Workshop participants

GIZ promotes national and international links between experts and cooperation partners in the area of religion and development. The aim is to establish a like-minded group as a network and platform for dialogue. By improving cooperation, it should be possible to implement new measures in partner countries.

The programme also organises specialist international conferences together with the United Nations, the World Bank and other donors. In Germany, it has linked up with partners such as Islamic Relief, Brot für die Welt and Misereor with the aim of maintaining an ongoing dialogue.


Joint Learning Initiative on Faith and Local Communities (JLI)

The international platform known as the Joint Learning Initiative on Faith and Local Communities (JLI) is closely involved with the activities of religious groups and their contribution to the wider community. It was set up in 2012 by a variety of international development cooperation organisations, the United Nations, academic bodies and religious institutions. The initiative is based on the conviction that we urgently need to develop a common understanding of the potential of local religious groups to help bring about improvements in public health and living conditions.

The goal of the JLI is to establish a multi-religious, cross-sectoral and inter-ministerial learning platform. The platform would be used to facilitate effective communication between the various stakeholders and to gradually improve the quality of partnerships between religious communities and development cooperation agencies.

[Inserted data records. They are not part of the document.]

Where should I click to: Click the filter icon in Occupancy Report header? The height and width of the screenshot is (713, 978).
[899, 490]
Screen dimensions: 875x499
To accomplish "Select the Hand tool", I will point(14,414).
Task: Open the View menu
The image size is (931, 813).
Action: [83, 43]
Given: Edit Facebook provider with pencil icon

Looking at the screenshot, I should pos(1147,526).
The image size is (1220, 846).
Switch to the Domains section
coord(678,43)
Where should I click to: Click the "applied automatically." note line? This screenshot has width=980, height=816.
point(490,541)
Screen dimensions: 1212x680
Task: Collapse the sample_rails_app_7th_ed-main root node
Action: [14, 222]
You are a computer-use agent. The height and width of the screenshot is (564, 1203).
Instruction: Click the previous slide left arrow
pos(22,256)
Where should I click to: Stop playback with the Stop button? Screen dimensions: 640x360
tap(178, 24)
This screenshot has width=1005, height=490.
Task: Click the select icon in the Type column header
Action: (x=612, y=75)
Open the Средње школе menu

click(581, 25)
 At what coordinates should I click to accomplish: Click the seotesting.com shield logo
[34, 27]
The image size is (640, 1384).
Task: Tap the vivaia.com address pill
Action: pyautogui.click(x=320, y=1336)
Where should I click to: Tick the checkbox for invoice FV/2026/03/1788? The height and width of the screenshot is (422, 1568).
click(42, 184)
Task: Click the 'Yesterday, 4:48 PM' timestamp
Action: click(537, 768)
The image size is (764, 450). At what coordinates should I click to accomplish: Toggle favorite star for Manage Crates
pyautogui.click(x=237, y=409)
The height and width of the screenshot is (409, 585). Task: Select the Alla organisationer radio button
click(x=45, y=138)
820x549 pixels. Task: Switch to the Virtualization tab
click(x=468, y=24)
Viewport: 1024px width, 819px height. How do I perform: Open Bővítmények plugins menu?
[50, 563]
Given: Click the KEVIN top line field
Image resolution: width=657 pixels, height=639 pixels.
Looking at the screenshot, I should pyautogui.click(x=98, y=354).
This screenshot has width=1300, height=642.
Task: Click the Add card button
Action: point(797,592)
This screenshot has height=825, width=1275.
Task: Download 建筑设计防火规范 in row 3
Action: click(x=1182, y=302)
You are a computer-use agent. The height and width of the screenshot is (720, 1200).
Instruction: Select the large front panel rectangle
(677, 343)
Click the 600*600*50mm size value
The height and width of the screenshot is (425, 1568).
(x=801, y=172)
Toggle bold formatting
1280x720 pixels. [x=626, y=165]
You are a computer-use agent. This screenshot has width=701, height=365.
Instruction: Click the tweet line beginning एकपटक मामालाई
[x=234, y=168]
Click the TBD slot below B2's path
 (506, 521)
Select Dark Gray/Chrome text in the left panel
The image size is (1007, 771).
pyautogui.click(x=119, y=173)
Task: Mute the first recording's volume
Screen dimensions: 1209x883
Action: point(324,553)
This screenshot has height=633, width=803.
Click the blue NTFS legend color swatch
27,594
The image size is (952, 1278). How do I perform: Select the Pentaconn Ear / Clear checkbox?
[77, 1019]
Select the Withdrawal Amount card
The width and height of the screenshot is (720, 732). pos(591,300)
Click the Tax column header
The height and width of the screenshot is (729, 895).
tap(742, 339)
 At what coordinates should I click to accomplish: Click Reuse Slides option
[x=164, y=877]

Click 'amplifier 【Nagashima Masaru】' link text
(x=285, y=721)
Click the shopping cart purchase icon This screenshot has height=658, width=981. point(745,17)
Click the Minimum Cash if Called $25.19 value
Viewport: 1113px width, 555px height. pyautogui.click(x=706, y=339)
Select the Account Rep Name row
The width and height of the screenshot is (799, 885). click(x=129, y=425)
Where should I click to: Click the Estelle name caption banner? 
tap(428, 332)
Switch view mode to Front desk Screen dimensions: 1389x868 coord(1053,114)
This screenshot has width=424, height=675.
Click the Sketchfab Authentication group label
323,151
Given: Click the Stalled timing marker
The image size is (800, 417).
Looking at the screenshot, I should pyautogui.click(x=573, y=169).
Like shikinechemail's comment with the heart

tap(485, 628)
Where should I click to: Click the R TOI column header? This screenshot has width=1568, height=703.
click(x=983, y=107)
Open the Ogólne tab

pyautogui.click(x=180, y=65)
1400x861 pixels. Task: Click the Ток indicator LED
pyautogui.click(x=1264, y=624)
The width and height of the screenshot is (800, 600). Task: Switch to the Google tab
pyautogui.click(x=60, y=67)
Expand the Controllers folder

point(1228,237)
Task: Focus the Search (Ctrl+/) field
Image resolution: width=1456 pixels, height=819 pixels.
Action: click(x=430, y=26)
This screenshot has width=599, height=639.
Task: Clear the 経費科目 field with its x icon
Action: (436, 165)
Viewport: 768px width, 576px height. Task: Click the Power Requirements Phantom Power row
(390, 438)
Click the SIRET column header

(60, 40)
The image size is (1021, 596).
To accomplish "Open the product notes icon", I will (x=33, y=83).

The programme ‘Values, Religion and Development’ being implemented by GIZ on behalf of BMZ maintains an ongoing dialogue with the Joint Learning Initiative. It provided organisational support to the JLI for the conference entitled ‘Religion & Sustainable Development: Building Partnerships To End Extreme Poverty’ (7-11 July 2015, Washington DC).


Donor-UN-FBO (DUF)

In 2014 the United Nations Population Fund (UNFPA) held a conference for donor organisations, UN development agencies and religious organisations under the heading ‘Religion and Development Post-2015’. The list of conference themes included the instrumentalisation of religious organisations, the importance of conducting more empirical research into the work of religious actors and the need for a more detailed analysis of the role played by religion in conflict. The conference participants subsequently established a network to facilitate further dialogue and act as a platform for providing mutual advice.

A follow-up conference was held in New York from 9-11 August 2015 under the title ‘Religion, Development and International Relations [Post 2015] – Donor-UN-FBO Consultation II’. The focus here was on good governance and democratisation, gender equality and peace and security.

Ulrich Nitschke (Head of the Values, Religion and Development programme at GIZ) discussed the contribution of religious organisations with other participants during the talks on governance, while programme advisor Khushwant Singh led the conference discussion on peace and security.

Donor conference in the Taunus, Frankfurt

From 31 August to 2 September 2015 a meeting of donors on the subject ‘Religion and Development’ is going to be organized in the Taunus (a range of hills north of Frankfurt in Germany). The aim is for a small group of donors to share their experiences to date and thus create a climate of trust in which to establish an international group of like-minded stakeholders. The strengths and weaknesses of previous donor programmes and approaches will be reviewed in a series of workshops with a view to generating sustainable proposals for improving cooperation among members of the donor community.


National Team of Experts

In Germany, the debate on religion and development will be driven by a national team of experts under the management of BMZ. The team is made up of religion-based NGOs and representatives from the academic world, civil society, political foundations, the German Institute for Human Rights, the German Institute for International and Security Affairs (SWP) and the German Institute of Global and Area Studies (GIGA).

The team of experts will discuss the potential benefits and risks of religion to sustainable global development. Team members will discuss examples of positive cooperation and analyse what constitutes an effective partnership, what religious organisations can offer that others cannot, how official development agencies can work with religious communities, and where to set a limit on such cooperation.